■ Data for this task:
· · · · ·

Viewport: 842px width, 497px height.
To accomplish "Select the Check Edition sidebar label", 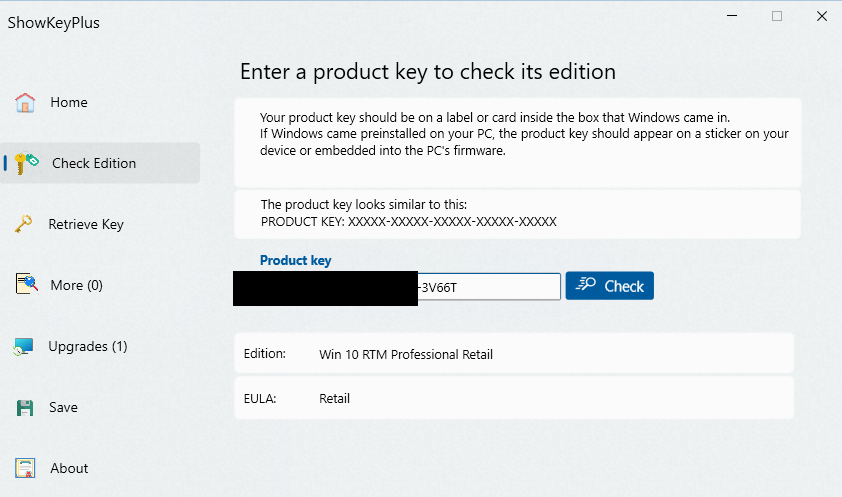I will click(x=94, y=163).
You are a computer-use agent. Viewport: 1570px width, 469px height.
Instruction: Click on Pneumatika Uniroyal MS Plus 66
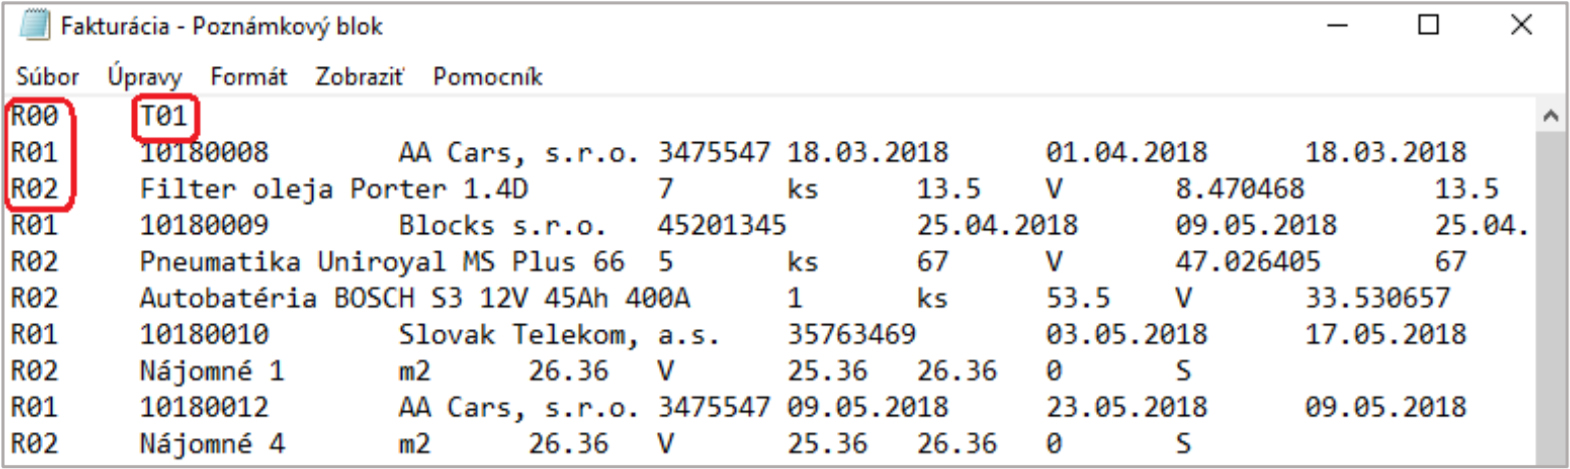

· · · · ·

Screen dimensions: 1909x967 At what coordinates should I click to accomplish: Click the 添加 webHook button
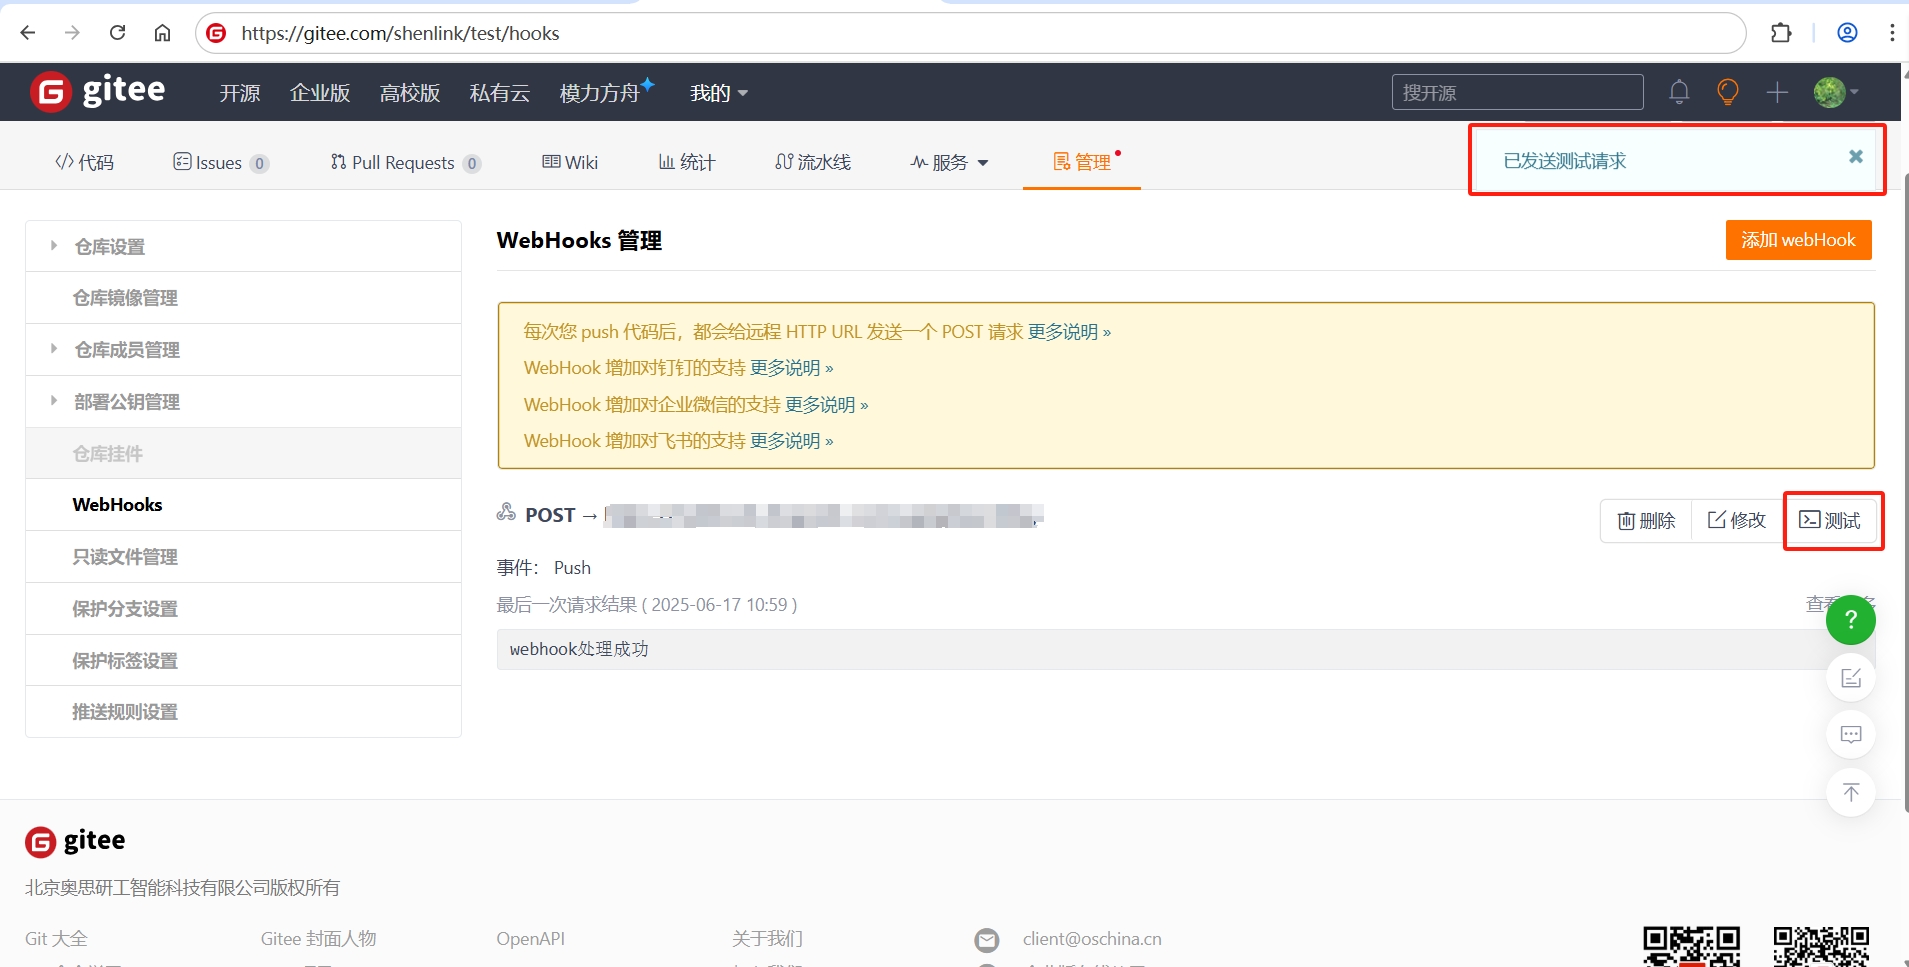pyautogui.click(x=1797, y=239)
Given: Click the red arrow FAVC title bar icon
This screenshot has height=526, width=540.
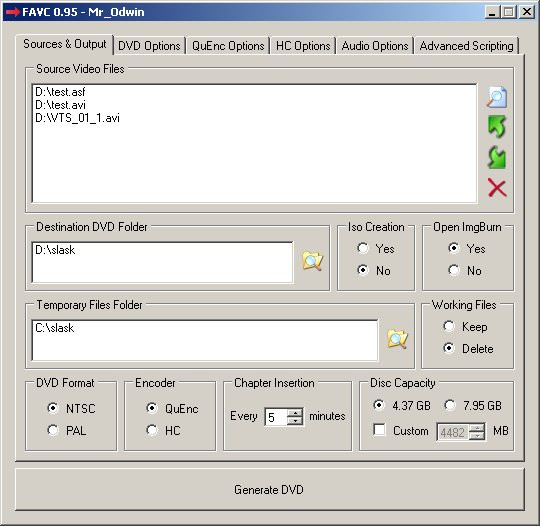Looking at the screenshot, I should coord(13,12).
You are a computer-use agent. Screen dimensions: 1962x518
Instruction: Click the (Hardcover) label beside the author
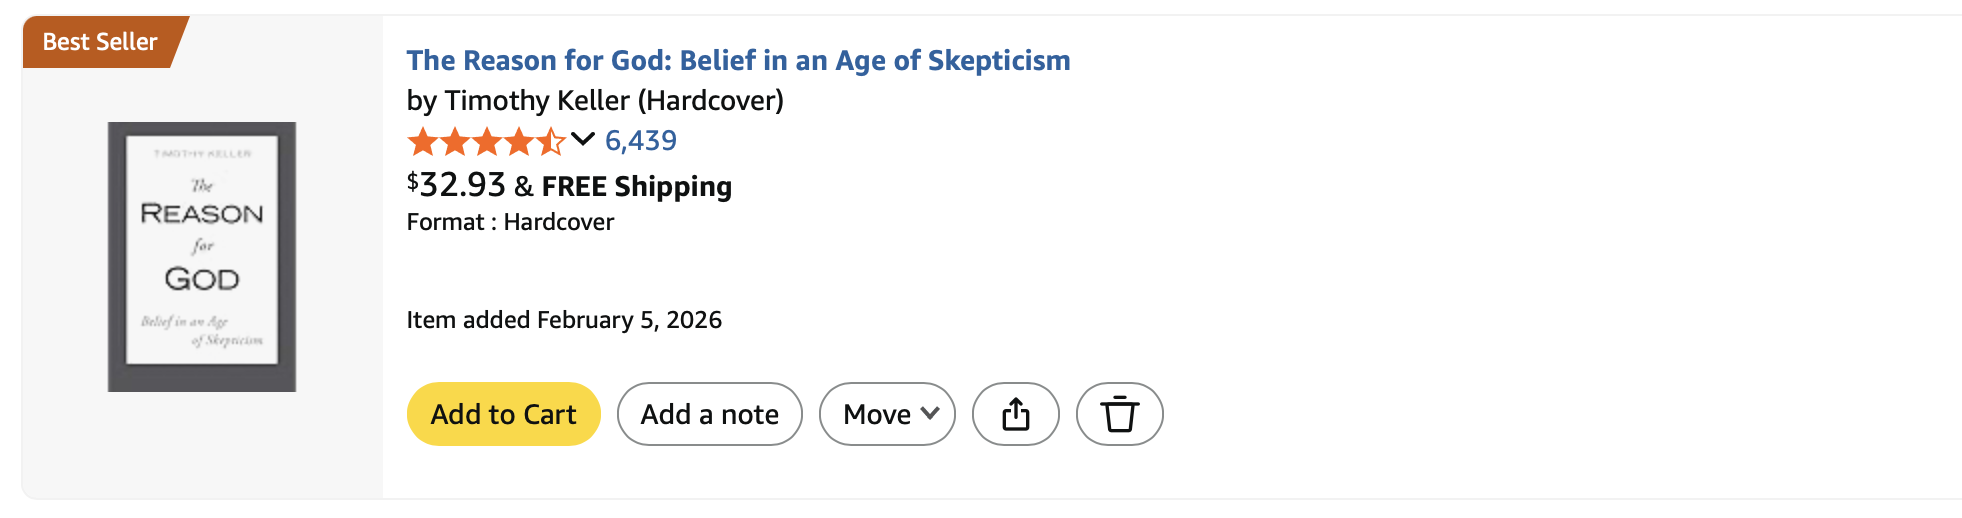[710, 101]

· · · · ·

■ Task description:
Identify every line of the items above that contains the word "Instruction", and copy each such line in full.

■ Solution to the problem:
Instruction: Click on Pneumatika Uniroyal MS Plus 66
Instruction: Click the (Hardcover) label beside the author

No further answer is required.